-- Exercise brief --
Repeat verbatim the lines of the data below, beginning with the line containing "Journal (17, 2447)" and continuing to the end.

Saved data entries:
_ _ _
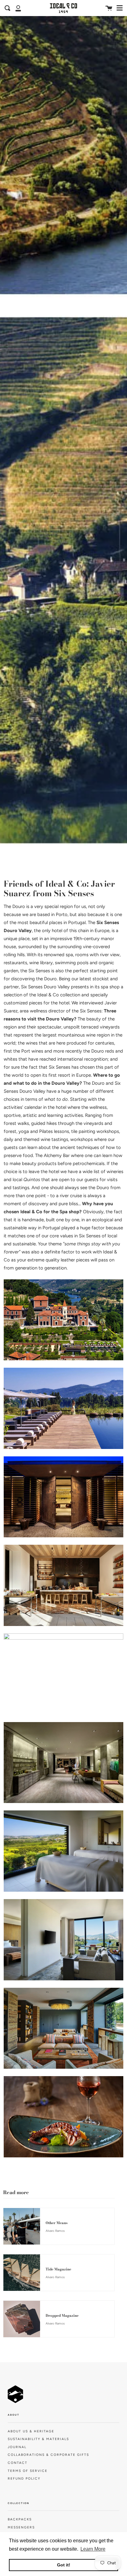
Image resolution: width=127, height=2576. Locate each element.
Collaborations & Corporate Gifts (48, 2455)
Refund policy (24, 2479)
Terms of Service (27, 2471)
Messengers (21, 2527)
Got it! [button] (63, 2564)
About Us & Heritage (31, 2431)
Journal (17, 2447)
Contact (17, 2463)
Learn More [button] (92, 2549)
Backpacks (20, 2519)
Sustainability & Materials (38, 2439)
_ _ _
-- Result of this exercise --
Journal (17, 2447)
Contact (17, 2463)
Learn More [button] (92, 2549)
Backpacks (20, 2519)
Sustainability & Materials (38, 2439)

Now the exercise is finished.